On 2 September (I don’t remember the exact date) at about 9.00 a.m., a troop of German soldiers stormed into the building and demanded that all the doctors, the sisters of charity and the children from the orphanage leave the premises. I saw that the sisters of charity left with the children, Dr Szumigaj also left. From then on sister “Tola” was in charge of the hospital. Then the Germans left our premises. About an hour after the first patrol had left, but before noon, a troop of “Ukrainians” in German uniforms stormed into the corridor, that is into our hospital. They scattered around the hospital. I saw that one of them took a watch from one of the injured men. They were hitting on the paramedics; the youngest one managed to hide, but they took another sister to their lodging and, as far as I know, raped her. During the day, various German patrols were ransacking the premises. One of them, with flamethrowers, set fire to the basements under the corridor, that is, to our hospital. At the same time the fire was spreading from the direction of the burning St Hyacinth’s church. I didn’t see whether the soldiers had set the building on fire.

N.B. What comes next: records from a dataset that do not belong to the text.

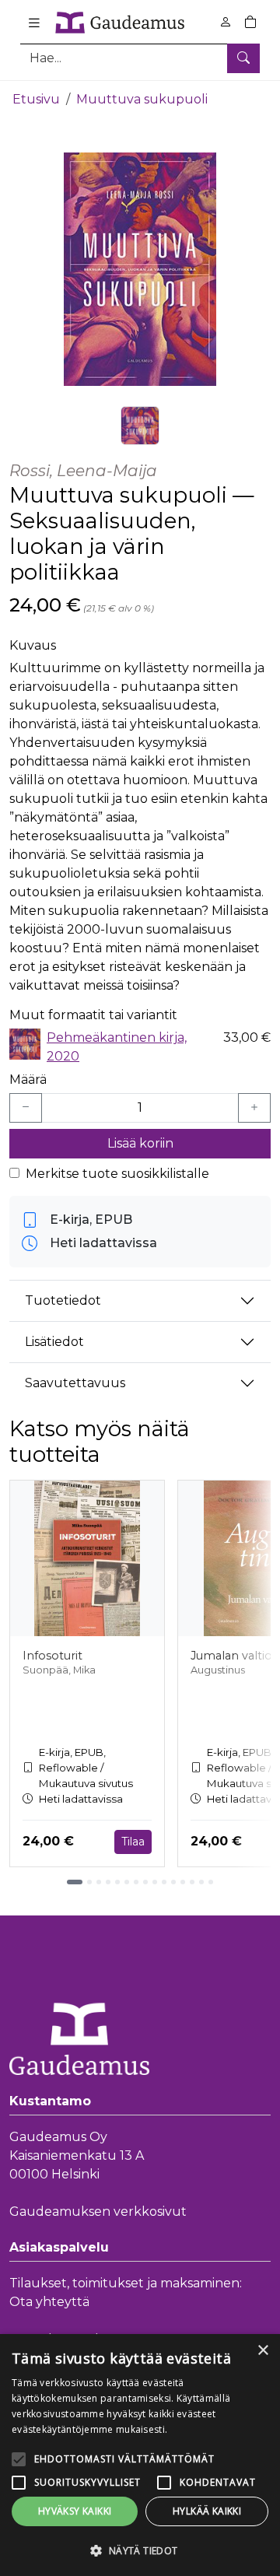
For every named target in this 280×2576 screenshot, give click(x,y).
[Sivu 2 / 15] (89, 1882)
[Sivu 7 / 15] (136, 1882)
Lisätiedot (54, 1341)
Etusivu (36, 99)
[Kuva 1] (140, 425)
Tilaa (133, 1842)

Before evening fell, the paramedics and a man from among the civilians, a hairdresser by trade (I don’t know his name), began to transfer the injured on mattresses from the corridor to Stara Street. I was keeping a record of the injured then, and I recall that some one hundred people were taken out.
All my notes concerning the hospital went missing.
A few corpses of people who had died of natural causes remained in the corridor. One of the injured people died when he arrived at Stara Street, and the paramedics put him back in the corridor. I heard them say that the corpse should be placed near the flames and burn for sanitary reasons.
Before noon on about 3 September, after a night spent in the street, a German patrol came. A priest who had been with us left with them, and also one other man, who wanted to get help from the Germans for the hospital. The priest did not come back to Stara Street. On the same day, another German patrol told us to stay put and promised to take the injured. On the following day, before evening fell, a patrol of soldiers came – as I learned from conversation, Cossacks who were stationed in Żoliborz – and advised that all those who could walk should go to the assembly point in Żoliborz, as all of those [left] at Stara Street who could walk would be treated as insurgents and would be executed. Then I left Stara Street with paramedics “Tola” and “Wanda,” five injured people, a 16-year-old [named] Józef Marczak, Henryk Stępiński, and others (whose names I don’t know), and a 14-year-old girl. The Cossack patrol led us to a school near Traugutt park, from where we were taken to the Pruszków transit camp. Among the injured who had stayed there under some old lady’s care was engineer Gędzikiewicz.
On 20 February 1945, when I returned to Warsaw, I went to Freta Street 10. I saw that there had been a bonfire in the yard by the statue of Mary, and I found fragments of the so-called tractions and pieces of plaster there.
During my entire stay at the hospital I could not move around the premises, so I didn’t see what was going on in the yard.
At this the report was closed and read out.